Älterer Mann beim Spaziergang als Sinnbild für Hilfe bei Erektionsstörungen

Quellen

  1. Dr. A. Baum. M. Kästner, 2024, Erektile Dysfunktion: wenn kein erfülltes Sexualleben möglich ist, URL: https://www.apotheken-umschau.de/krankheiten-symptome/erkrankungen-der-maennlichen-geschlechtsorgane/erektile-dysfunktion-ursachen-und-behandlung-737345.html (zuletzt aufgerufen am 23. Januar 2026)
  2. Masaja Jimbo, 2024, Erektionsstörung (erektile Dysfunktion, ED), URL: https://www.msdmanuals.com/de/heim/gesundheitsprobleme-von-m%C3%A4nnern/sexualfunktion-und-sexuelle-funktionsst%C3%B6rungen-bei-m%C3%A4nnern/erektionsst%C3%B6rung-erektile-dysfunktion-ed (zuletzt aufgerufen am 23. Januar 2026)
  3. https://www.erektionsstoerungen-behandlung.com/, 2018, Was ist erektile Dysfunktion?, URL: https://www.erektionsstoerungen-behandlung.com/erektionsstoerungen/was-ist-erektile-dysfunktion (zuletzt aufgerufen am 23. Januar 2026)
  4. https://www.bdi.de/, 2024, Was ist eine erektile Dysfunktion?, URL: https://www.internisten-im-netz.de/krankheiten/erektile-dysfunktion/was-ist-eine-erektile-dysfunktion.html (zuletzt aufgerufen am 23. Januar 2026)
  5. Prof.
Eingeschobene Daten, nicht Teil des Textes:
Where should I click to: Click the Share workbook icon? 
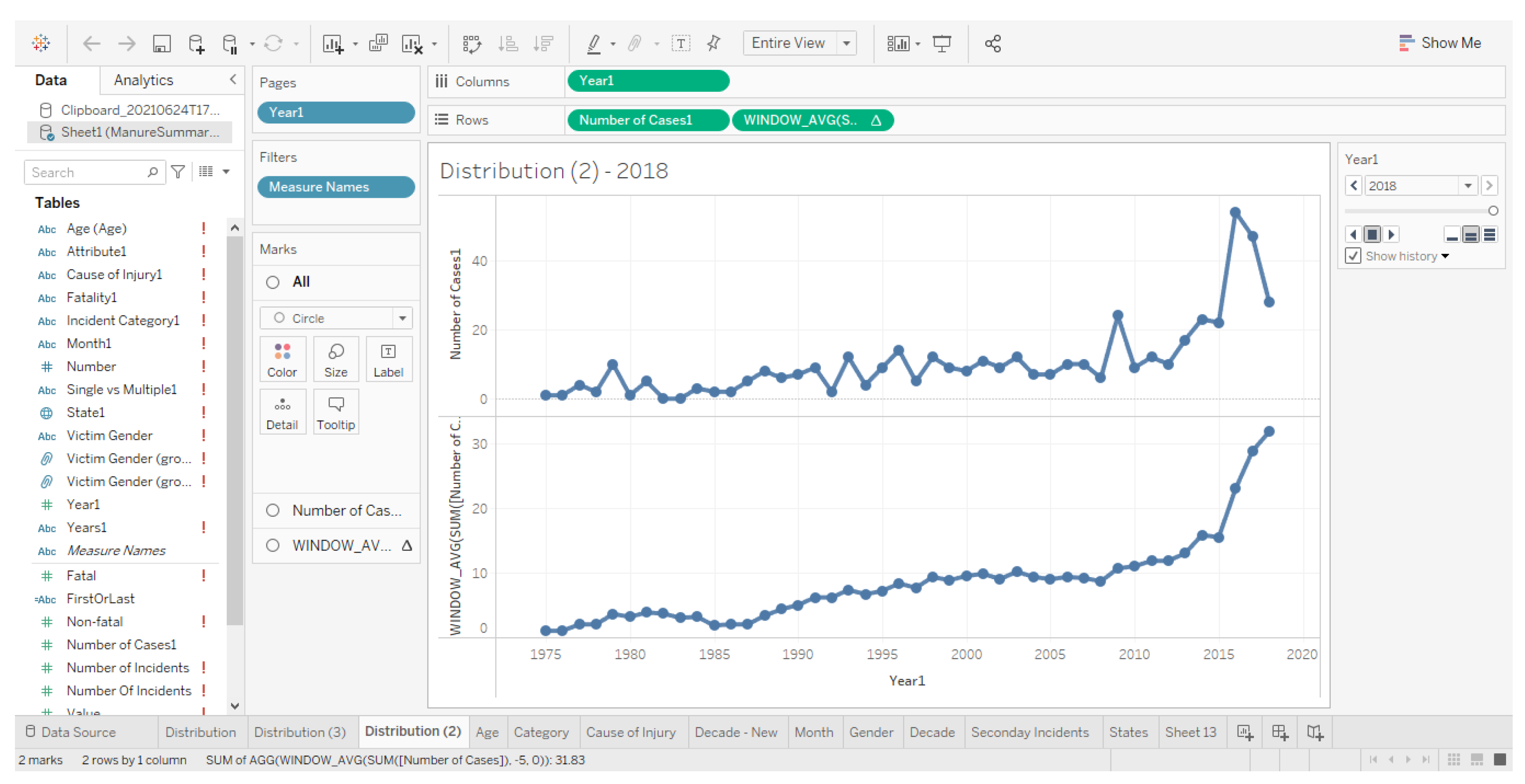tap(993, 43)
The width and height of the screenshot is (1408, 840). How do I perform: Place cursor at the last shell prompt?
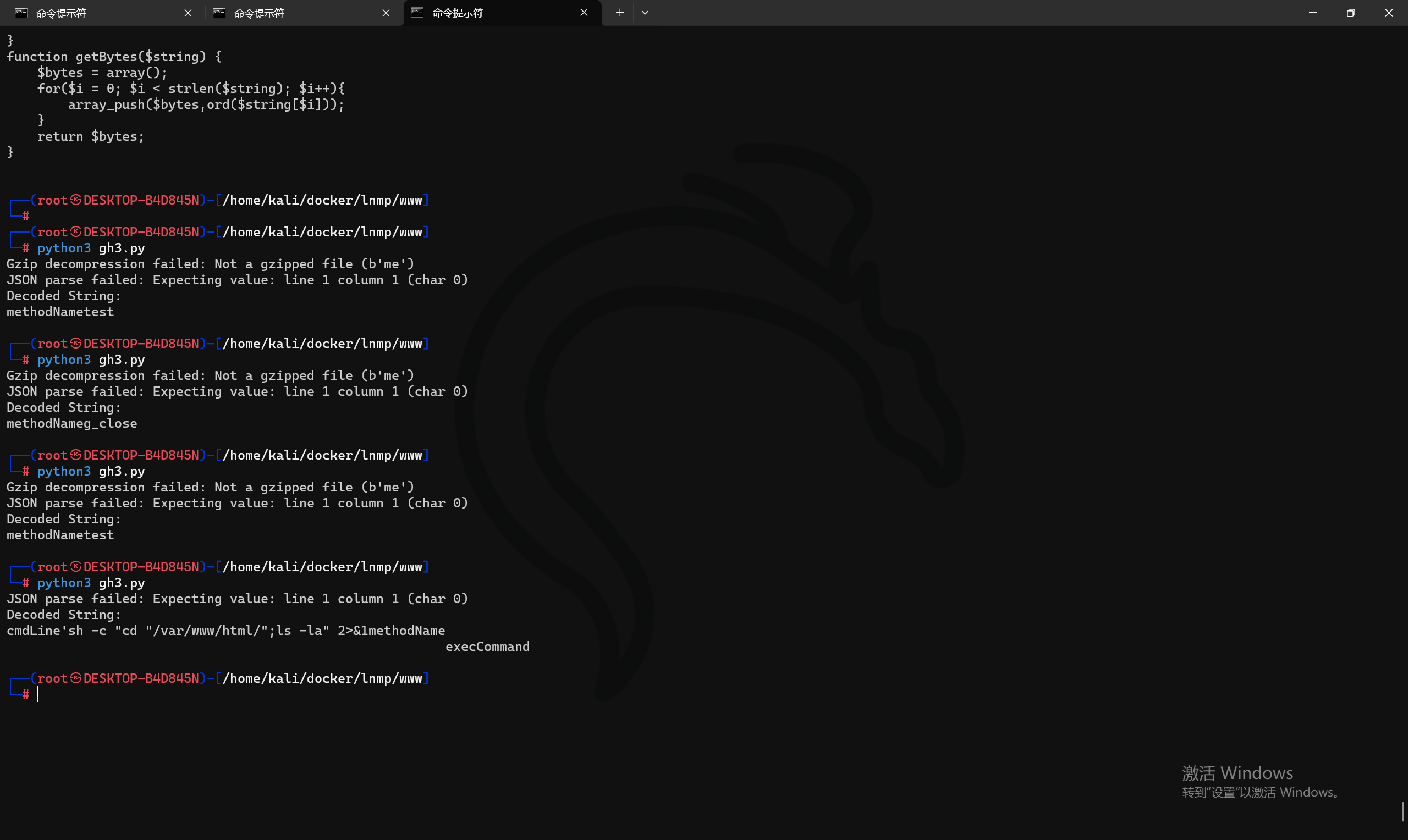click(38, 694)
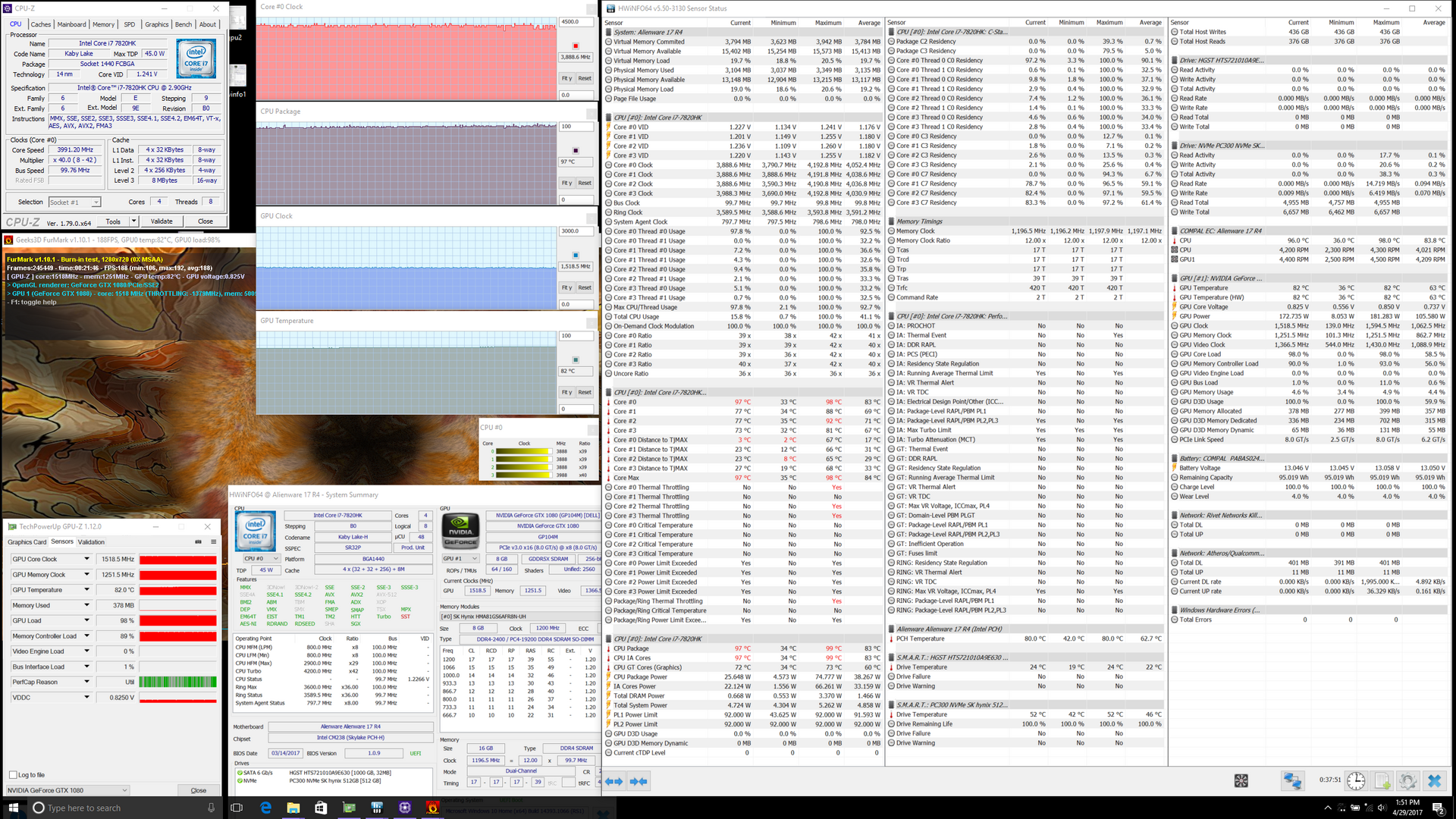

Dr. med. Christian Wülfing, 2024, Erektionsstörungen und Alter: Wie hängt das zusammen?, URL: https://www.gospring.de/ratgeber/erektionsstoerungen/altersgruppen (zuletzt aufgerufen am 23. Januar 2026)

ℹ️
Dieser Beitrag dient ausschließlich der allgemeinen Information und ersetzt keine individuelle medizinische Beratung, Diagnose oder Behandlung. Auch wenn Inhalte fachlich geprüft wurden, sind sie nicht als persönliche medizinische Empfehlung für Ihren Einzelfall zu verstehen.